From the line with "Screen dimensions: 1199x621" through the line with "Jump to the last", repeat the entries verbatim, both end lines included, and add nothing.

(RECORDS FOR THIS EXERCISE begins)

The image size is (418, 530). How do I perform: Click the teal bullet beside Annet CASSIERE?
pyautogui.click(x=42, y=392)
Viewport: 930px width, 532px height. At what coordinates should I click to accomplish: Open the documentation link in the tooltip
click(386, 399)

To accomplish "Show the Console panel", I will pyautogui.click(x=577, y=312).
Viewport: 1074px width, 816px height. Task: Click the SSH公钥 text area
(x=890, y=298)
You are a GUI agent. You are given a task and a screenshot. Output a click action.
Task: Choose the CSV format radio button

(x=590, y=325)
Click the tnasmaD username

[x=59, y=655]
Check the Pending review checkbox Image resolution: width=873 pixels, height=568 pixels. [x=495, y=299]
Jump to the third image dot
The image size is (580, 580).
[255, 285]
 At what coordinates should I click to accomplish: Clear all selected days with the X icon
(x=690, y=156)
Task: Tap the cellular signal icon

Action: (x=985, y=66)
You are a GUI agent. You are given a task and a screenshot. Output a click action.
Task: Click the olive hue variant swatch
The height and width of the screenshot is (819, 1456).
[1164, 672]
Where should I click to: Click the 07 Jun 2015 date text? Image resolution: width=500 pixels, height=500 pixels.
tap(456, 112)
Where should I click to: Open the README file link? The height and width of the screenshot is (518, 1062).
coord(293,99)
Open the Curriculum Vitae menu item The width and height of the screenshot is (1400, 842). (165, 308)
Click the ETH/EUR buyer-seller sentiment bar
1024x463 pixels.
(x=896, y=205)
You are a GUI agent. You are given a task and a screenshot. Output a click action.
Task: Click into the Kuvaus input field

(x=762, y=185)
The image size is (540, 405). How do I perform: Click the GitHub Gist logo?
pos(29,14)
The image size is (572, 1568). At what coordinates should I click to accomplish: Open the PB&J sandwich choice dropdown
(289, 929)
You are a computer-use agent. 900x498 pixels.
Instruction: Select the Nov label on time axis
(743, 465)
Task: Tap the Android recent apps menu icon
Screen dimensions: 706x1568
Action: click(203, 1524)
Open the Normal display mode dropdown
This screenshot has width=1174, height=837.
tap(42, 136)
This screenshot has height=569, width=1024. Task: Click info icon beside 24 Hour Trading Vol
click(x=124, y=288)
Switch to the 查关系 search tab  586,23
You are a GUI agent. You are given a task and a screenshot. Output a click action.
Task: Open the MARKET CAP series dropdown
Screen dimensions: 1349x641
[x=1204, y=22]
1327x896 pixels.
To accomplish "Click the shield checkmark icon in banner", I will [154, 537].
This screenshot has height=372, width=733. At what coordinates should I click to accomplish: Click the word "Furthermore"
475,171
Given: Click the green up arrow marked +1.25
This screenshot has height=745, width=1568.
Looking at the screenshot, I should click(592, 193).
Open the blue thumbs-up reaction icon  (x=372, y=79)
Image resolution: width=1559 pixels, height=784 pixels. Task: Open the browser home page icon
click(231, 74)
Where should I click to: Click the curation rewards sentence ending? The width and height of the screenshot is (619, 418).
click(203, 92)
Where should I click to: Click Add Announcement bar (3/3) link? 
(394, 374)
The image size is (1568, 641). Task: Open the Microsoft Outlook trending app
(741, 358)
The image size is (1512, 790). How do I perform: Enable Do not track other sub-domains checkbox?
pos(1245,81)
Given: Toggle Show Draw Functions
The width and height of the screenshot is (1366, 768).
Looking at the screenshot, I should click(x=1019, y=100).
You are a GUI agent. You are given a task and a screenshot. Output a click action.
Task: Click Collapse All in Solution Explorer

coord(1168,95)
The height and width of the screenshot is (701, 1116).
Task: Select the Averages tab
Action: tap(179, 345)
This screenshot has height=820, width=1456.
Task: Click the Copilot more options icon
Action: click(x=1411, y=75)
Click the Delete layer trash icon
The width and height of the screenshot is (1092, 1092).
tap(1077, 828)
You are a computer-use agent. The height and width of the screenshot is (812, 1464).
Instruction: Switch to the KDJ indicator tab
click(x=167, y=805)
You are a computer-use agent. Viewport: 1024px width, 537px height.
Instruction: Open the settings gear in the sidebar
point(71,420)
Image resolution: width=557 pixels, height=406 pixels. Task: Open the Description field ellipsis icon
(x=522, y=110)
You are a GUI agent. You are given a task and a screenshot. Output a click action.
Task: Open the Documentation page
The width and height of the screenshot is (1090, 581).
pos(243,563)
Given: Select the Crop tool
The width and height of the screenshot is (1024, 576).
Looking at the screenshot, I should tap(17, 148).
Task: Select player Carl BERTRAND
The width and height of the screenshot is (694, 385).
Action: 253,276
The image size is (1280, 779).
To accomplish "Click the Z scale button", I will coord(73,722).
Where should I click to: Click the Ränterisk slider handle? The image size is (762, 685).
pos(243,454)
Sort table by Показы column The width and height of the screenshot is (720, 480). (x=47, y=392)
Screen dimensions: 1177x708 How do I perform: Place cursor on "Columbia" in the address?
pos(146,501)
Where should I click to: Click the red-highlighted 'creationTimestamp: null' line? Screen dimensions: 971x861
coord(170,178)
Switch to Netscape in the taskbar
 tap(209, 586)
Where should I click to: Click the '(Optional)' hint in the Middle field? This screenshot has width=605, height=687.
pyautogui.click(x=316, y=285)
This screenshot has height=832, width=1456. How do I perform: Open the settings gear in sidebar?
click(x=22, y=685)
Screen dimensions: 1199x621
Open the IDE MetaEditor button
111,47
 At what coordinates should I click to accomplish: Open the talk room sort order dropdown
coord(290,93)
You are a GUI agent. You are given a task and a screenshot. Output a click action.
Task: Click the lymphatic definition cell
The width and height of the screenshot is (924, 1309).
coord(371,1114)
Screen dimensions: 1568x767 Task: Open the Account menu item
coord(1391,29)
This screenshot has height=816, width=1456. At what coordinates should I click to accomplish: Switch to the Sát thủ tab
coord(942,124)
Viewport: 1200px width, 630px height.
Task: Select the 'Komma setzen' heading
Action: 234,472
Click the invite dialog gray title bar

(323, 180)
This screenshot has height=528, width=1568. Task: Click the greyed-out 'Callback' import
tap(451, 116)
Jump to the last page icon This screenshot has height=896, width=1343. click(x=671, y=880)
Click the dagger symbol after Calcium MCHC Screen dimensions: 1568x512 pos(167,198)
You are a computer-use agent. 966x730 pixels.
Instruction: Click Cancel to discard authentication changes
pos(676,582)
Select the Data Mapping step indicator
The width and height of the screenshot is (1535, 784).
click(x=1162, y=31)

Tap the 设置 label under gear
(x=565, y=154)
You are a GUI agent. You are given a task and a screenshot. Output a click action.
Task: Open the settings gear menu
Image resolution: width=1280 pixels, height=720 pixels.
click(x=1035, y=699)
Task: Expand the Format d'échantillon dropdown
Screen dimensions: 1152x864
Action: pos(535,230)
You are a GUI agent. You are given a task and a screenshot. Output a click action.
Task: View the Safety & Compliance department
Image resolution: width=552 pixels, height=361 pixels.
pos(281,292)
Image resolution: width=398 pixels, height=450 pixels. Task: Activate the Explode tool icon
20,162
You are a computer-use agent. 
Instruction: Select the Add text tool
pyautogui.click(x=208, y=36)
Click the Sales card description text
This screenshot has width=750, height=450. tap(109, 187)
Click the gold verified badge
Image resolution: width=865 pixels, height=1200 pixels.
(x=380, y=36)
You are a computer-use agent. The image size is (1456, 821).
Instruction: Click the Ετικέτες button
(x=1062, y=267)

(RECORDS FOR THIS EXERCISE ends)

**COMPLETED EXERCISE**:
Screen dimensions: 1199x621
Open the IDE MetaEditor button
111,47
 At what coordinates should I click to accomplish: Open the talk room sort order dropdown
coord(290,93)
You are a GUI agent. You are given a task and a screenshot. Output a click action.
Task: Click the lymphatic definition cell
The width and height of the screenshot is (924, 1309).
coord(371,1114)
Screen dimensions: 1568x767 Task: Open the Account menu item
coord(1391,29)
This screenshot has height=816, width=1456. At what coordinates should I click to accomplish: Switch to the Sát thủ tab
coord(942,124)
Viewport: 1200px width, 630px height.
Task: Select the 'Komma setzen' heading
Action: 234,472
Click the invite dialog gray title bar

(323, 180)
This screenshot has height=528, width=1568. Task: Click the greyed-out 'Callback' import
tap(451, 116)
Jump to the last page icon This screenshot has height=896, width=1343. click(x=671, y=880)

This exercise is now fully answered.